I have a spark data frame with columns like so:
df
--------------------------
A B C D E F amt
"A1" "B1" "C1" "D1" "E1" "F1" 1
"A2" "B2" "C2" "D2" "E2" "F2" 2
I would like to perform groupBy with column combinations
(A, B, sum(amt))
(A, C, sum(amt))
(A, D, sum(amt))
(A, E, sum(amt))
(A, F, sum(amt))
such that the resulting data frame looks like:
df_grouped
----------------------
A field value amt
"A1" "B" "B1" 1
"A2" "B" "B2" 2
"A1" "C" "C1" 1
"A2" "C" "C2" 2
"A1" "D" "D1" 1
"A2" "D" "D2" 2
My attempt at this was the following:
val cols = Vector("B","C","D","E","F")
//code for creating empty data frame with structs for the cols A, field, value and act
for (col <- cols){
empty_df = empty_df.union (df.groupBy($"A",col)
.agg(sum(amt).as(amt)
.withColumn("field",lit(col)
.withColumnRenamed(col, "value"))
}
I feel that the usage "for" or "foreach" may be clumsy for a distributed env such as spark. Are there any alternatives with map functionality for what I am doing?
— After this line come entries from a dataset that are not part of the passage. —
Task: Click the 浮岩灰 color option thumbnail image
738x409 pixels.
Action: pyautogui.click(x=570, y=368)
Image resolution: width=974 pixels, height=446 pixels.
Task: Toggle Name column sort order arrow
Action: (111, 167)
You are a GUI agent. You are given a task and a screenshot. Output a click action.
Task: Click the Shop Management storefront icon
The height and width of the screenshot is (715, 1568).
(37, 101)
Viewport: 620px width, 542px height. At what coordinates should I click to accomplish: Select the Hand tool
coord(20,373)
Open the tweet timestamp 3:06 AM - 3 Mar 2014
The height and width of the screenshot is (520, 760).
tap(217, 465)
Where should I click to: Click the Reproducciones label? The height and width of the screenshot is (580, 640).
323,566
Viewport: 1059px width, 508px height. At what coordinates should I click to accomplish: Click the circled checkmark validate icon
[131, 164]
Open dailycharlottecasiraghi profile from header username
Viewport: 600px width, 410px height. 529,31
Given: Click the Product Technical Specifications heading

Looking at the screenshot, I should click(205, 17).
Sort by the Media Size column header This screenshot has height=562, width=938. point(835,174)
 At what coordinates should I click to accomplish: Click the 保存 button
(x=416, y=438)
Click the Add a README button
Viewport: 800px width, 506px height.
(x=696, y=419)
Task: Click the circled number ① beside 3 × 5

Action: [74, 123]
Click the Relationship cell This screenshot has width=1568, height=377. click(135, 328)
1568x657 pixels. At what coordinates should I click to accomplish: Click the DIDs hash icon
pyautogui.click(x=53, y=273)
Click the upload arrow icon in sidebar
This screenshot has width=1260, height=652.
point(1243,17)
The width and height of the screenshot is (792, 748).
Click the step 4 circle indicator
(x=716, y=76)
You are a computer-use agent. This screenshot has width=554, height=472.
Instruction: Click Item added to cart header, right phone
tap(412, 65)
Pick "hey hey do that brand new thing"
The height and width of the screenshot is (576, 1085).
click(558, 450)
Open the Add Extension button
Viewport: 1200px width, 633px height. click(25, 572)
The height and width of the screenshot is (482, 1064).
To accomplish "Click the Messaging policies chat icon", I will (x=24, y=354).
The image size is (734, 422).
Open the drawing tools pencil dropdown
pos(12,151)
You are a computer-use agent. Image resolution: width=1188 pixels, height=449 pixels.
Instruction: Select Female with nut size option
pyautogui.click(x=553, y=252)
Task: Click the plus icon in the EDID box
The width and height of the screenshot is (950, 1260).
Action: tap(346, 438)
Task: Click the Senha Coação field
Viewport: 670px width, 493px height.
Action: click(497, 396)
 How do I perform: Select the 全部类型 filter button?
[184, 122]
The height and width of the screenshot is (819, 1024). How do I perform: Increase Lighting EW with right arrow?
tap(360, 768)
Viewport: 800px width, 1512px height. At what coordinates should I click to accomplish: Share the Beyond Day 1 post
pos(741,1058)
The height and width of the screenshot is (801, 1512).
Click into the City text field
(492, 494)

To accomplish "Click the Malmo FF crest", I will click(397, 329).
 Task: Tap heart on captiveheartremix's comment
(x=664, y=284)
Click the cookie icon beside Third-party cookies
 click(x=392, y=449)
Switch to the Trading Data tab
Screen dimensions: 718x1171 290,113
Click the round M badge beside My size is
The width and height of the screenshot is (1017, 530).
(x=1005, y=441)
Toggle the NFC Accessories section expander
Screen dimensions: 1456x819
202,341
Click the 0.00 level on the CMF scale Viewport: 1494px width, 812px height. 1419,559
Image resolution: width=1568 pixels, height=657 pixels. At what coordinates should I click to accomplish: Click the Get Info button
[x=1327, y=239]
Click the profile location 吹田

In my mind, aggregateByKey and collect_list may work; however, I am unable to imagine a complete solution. Please advise.
foldLeft is very powerful function devised in Scala if you know how to play with it. I am suggesting you to use foldLeft function ( I have commented for clarity in the code and for explanation)
//selecting the columns without A and amt
val columnsForAggregation = df.columns.tail.toSet - "amt"
//creating an empty dataframe (format for final output
val finalDF = Seq(("empty", "empty", "empty", 0.0)).toDF("A", "field", "value", "amt")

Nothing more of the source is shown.